#### Task directions
Write out the rows word for word, beginning at the very start of the rows and stopping after the line that contains "Looking at the screenshot, I should [133, 62].".

*** Records shown

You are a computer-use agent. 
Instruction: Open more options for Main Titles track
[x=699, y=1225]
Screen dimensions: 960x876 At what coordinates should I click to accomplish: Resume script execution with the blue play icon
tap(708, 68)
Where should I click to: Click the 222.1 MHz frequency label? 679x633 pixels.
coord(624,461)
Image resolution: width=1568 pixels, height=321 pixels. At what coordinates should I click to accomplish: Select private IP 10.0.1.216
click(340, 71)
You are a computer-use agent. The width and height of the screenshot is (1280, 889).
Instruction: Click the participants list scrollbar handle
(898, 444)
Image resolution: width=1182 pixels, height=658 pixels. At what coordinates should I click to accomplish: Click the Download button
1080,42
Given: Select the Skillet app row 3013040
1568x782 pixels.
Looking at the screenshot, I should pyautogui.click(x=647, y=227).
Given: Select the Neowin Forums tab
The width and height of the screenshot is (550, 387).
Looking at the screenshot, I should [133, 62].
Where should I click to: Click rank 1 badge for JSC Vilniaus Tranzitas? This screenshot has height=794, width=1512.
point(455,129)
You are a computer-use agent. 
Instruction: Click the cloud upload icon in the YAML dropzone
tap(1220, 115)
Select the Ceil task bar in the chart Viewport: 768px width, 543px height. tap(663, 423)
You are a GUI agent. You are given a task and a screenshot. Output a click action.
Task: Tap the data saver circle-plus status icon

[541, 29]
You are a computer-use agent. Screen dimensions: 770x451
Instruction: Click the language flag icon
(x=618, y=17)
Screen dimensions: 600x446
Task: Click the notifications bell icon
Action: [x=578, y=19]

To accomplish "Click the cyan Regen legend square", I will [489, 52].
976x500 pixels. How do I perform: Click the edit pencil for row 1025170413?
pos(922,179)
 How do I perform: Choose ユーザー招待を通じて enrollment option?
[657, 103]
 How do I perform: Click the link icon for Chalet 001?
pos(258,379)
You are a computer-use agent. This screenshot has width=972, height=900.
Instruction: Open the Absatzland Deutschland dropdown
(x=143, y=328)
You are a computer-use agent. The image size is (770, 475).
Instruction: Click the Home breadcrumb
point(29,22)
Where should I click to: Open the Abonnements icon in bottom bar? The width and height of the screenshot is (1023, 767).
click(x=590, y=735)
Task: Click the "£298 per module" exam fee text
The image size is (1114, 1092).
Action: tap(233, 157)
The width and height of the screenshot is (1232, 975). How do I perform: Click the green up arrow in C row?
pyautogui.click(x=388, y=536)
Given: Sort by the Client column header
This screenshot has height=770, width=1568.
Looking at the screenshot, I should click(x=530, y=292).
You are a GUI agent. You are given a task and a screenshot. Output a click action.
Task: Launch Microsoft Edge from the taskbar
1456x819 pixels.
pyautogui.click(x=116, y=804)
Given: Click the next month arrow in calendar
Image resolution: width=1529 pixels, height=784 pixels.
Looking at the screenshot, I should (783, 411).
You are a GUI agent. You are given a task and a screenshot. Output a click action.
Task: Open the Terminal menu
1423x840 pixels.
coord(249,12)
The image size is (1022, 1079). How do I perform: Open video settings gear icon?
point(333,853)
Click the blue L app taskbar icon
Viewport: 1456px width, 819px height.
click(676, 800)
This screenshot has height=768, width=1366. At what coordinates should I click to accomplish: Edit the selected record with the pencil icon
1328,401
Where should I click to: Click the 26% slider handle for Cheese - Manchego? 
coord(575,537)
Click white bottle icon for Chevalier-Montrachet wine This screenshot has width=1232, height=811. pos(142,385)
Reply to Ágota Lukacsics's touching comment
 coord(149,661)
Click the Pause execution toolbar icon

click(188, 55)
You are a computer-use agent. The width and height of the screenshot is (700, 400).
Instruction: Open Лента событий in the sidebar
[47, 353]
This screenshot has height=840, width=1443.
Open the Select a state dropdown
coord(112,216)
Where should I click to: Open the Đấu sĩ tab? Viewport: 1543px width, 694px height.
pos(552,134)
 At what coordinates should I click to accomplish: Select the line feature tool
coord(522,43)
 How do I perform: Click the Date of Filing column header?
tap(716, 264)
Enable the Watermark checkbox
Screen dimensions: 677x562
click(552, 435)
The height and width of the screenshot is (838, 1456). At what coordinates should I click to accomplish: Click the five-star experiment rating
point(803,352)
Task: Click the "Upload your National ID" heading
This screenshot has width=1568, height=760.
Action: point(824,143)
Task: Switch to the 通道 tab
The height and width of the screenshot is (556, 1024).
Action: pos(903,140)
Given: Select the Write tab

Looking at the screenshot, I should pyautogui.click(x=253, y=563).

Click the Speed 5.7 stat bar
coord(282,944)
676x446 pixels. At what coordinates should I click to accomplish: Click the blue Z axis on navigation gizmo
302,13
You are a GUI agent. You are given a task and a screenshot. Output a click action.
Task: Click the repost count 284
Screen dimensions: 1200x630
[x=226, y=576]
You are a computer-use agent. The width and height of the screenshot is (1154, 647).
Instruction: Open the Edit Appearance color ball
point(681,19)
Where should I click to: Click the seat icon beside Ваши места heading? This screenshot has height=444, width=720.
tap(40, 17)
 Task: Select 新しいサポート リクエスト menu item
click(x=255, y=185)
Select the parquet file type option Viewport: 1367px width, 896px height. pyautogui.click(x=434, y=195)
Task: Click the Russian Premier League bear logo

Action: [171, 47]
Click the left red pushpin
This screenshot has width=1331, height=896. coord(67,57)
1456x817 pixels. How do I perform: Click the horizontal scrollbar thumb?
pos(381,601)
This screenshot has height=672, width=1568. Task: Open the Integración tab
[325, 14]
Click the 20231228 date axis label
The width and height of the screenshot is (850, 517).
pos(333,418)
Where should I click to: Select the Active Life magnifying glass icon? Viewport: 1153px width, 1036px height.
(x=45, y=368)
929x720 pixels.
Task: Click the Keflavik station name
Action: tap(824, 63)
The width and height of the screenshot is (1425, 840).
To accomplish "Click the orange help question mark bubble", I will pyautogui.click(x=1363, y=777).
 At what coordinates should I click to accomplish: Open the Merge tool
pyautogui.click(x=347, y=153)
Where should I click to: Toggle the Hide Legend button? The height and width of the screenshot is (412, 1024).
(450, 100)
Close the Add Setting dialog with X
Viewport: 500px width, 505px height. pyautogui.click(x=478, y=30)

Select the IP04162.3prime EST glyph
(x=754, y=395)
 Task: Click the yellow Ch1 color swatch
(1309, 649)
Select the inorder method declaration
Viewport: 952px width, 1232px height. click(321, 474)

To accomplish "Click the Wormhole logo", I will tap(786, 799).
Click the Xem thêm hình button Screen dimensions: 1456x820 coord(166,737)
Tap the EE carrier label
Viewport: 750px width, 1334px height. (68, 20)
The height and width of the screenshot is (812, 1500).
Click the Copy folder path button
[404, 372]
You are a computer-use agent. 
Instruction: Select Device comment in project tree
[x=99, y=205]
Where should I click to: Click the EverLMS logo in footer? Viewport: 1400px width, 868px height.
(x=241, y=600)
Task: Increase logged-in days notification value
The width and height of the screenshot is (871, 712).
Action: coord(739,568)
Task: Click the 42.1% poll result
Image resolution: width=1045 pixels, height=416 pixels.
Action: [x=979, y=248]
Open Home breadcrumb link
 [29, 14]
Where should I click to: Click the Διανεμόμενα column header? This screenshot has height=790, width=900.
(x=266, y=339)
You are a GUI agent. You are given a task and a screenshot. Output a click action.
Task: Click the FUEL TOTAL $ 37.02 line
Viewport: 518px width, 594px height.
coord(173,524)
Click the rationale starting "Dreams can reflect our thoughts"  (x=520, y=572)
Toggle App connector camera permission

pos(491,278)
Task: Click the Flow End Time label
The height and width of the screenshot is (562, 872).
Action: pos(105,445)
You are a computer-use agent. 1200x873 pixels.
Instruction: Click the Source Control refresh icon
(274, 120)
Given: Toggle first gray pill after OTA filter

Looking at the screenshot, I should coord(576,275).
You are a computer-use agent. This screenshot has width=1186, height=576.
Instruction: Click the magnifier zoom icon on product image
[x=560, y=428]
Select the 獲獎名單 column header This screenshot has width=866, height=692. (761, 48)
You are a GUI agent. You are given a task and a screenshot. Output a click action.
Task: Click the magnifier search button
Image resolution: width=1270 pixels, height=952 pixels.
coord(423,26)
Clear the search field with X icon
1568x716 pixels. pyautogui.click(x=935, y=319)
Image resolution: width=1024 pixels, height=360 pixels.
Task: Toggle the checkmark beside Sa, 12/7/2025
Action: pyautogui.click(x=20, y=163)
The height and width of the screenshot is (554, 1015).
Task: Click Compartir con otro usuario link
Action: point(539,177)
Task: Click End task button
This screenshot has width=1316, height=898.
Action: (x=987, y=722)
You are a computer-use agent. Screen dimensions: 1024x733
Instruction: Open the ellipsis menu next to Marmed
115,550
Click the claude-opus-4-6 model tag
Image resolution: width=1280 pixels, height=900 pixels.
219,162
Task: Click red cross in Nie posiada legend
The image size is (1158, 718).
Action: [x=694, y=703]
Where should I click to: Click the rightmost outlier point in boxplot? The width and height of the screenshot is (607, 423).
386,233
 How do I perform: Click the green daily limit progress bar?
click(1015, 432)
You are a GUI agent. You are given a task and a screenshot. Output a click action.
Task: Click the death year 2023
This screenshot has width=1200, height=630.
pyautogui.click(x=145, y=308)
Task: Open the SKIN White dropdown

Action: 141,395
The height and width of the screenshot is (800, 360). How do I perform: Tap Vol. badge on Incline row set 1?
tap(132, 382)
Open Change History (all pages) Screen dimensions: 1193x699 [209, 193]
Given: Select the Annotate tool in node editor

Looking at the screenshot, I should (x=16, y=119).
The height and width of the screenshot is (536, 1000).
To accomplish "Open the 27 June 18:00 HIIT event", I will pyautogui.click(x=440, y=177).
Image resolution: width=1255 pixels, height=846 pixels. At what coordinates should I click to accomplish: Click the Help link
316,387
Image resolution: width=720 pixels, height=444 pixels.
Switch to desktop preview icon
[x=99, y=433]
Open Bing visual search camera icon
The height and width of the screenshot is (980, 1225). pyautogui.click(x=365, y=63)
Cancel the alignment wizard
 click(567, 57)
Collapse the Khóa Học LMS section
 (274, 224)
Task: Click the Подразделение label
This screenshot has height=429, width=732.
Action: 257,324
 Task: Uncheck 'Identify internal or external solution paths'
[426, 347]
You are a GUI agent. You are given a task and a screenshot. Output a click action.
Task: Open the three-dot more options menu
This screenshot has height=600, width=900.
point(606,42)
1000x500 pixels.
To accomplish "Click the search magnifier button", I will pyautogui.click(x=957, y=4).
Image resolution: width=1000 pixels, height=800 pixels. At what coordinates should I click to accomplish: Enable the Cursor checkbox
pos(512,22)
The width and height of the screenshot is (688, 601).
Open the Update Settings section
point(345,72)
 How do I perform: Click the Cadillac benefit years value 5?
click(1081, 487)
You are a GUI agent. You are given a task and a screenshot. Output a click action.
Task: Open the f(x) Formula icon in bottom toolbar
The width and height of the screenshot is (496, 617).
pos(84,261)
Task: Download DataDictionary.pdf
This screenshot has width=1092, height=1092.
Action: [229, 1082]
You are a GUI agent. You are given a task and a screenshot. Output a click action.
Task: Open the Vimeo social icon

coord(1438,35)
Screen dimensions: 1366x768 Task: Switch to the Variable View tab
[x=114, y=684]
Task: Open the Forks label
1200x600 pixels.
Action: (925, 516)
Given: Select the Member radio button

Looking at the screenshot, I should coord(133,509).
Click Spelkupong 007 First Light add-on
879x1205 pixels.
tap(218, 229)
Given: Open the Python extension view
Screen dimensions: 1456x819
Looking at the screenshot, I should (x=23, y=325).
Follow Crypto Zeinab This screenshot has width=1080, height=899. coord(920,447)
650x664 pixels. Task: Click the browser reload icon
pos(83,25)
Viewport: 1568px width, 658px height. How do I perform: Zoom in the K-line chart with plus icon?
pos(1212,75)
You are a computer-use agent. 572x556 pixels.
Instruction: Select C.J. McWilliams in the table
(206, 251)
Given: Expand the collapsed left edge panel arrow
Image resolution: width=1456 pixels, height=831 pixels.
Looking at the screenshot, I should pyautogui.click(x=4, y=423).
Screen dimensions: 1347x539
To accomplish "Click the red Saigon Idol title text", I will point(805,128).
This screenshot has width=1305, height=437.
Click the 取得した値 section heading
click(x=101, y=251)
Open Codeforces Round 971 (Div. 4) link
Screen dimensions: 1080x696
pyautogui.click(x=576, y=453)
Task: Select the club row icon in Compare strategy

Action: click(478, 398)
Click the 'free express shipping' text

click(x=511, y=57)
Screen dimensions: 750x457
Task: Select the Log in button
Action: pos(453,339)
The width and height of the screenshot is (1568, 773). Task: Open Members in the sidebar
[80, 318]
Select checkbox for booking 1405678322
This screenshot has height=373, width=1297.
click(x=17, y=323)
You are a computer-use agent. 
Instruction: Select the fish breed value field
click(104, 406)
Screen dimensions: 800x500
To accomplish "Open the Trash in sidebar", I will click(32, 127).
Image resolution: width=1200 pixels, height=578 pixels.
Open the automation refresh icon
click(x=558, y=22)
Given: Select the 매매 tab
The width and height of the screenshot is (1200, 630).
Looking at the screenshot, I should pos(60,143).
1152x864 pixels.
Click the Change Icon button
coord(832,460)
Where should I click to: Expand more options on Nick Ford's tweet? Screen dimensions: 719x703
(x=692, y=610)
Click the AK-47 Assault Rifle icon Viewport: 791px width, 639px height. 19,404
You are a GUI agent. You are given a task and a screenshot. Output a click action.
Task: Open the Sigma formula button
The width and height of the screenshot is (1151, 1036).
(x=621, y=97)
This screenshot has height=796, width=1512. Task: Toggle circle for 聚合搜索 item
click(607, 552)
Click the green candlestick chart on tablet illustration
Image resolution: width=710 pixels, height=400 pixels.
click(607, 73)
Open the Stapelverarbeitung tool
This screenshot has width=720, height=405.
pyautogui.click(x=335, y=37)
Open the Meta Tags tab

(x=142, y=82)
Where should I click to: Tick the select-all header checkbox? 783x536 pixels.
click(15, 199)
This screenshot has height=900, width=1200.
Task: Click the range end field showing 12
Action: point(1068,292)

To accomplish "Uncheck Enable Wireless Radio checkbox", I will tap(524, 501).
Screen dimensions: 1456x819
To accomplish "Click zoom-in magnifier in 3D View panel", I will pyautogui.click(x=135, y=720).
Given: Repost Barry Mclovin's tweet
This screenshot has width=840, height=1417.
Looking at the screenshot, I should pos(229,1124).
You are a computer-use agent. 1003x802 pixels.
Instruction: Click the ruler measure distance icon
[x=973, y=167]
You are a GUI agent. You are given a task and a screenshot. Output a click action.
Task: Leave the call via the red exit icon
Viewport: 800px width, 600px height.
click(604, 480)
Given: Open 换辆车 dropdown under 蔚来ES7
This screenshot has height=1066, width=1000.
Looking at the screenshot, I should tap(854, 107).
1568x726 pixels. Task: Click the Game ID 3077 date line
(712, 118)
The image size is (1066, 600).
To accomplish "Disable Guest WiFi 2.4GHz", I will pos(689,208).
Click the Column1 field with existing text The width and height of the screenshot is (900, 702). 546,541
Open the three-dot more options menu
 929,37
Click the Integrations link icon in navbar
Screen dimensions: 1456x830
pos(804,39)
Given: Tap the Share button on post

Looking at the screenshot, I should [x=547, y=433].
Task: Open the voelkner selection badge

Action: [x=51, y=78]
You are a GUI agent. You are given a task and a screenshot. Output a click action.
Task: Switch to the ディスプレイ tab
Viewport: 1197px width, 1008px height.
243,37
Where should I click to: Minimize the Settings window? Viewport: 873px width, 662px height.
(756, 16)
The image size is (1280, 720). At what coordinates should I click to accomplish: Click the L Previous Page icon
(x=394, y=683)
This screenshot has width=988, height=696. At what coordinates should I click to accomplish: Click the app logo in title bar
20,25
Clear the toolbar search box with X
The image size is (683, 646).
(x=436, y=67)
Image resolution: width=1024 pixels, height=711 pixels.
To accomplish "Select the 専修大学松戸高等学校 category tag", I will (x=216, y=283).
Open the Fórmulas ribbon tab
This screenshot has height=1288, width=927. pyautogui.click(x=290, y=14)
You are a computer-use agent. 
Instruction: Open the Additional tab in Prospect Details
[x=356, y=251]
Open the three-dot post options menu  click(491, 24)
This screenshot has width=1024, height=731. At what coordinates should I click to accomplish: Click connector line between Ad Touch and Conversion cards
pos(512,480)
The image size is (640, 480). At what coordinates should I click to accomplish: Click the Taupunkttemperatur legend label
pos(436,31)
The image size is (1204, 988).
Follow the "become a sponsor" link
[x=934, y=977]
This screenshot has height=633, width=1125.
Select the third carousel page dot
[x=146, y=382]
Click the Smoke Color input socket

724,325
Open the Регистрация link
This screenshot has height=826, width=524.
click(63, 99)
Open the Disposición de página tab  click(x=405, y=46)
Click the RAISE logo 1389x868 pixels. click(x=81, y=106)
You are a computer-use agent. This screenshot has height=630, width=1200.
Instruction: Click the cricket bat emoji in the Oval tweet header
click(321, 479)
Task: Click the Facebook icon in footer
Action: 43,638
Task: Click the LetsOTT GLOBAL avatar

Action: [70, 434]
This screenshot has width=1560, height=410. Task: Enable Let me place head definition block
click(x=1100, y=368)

******

#### Solution below
You are a computer-use agent. 
Instruction: Open more options for Main Titles track
[x=699, y=1225]
Screen dimensions: 960x876 At what coordinates should I click to accomplish: Resume script execution with the blue play icon
tap(708, 68)
Where should I click to: Click the 222.1 MHz frequency label? 679x633 pixels.
coord(624,461)
Image resolution: width=1568 pixels, height=321 pixels. At what coordinates should I click to accomplish: Select private IP 10.0.1.216
click(340, 71)
You are a computer-use agent. The width and height of the screenshot is (1280, 889).
Instruction: Click the participants list scrollbar handle
(898, 444)
Image resolution: width=1182 pixels, height=658 pixels. At what coordinates should I click to accomplish: Click the Download button
1080,42
Given: Select the Skillet app row 3013040
1568x782 pixels.
Looking at the screenshot, I should pyautogui.click(x=647, y=227).
Given: Select the Neowin Forums tab
The width and height of the screenshot is (550, 387).
Looking at the screenshot, I should [133, 62].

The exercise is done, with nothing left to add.